=== Direction ===
Copy the listing lines between the line holding "The image size is (325, 232)." and the line holding "click(x=843, y=49)", inclusive, and adjust every coordinate in the answers by -17. Keep all other lines unchanged, including the requests.

** Start Data for this task **

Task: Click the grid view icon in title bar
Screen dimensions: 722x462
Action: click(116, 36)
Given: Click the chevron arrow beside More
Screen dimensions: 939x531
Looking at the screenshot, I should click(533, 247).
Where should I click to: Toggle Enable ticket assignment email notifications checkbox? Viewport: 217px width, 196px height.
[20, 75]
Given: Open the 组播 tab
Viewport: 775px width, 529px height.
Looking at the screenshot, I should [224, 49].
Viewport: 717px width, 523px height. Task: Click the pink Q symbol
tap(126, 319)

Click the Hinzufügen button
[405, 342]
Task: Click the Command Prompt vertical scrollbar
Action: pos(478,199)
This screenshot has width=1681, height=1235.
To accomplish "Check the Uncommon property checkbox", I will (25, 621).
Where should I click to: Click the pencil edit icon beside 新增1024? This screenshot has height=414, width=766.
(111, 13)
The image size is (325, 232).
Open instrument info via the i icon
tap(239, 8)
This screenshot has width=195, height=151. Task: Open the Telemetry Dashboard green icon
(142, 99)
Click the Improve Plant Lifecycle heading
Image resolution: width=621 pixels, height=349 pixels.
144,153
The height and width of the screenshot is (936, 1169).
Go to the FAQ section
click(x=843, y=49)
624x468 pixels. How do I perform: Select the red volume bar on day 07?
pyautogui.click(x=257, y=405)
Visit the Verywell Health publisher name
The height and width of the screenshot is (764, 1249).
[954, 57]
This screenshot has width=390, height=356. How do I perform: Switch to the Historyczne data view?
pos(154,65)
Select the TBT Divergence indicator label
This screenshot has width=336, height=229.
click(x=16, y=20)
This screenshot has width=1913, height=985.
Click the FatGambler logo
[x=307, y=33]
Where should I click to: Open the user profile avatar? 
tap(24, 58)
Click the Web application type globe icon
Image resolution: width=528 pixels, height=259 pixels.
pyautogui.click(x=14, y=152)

** End Data for this task **

=== Solved problem ===
The image size is (325, 232).
Open instrument info via the i icon
tap(222, -9)
This screenshot has width=195, height=151. Task: Open the Telemetry Dashboard green icon
(125, 82)
Click the Improve Plant Lifecycle heading
Image resolution: width=621 pixels, height=349 pixels.
127,136
The height and width of the screenshot is (936, 1169).
Go to the FAQ section
click(x=826, y=32)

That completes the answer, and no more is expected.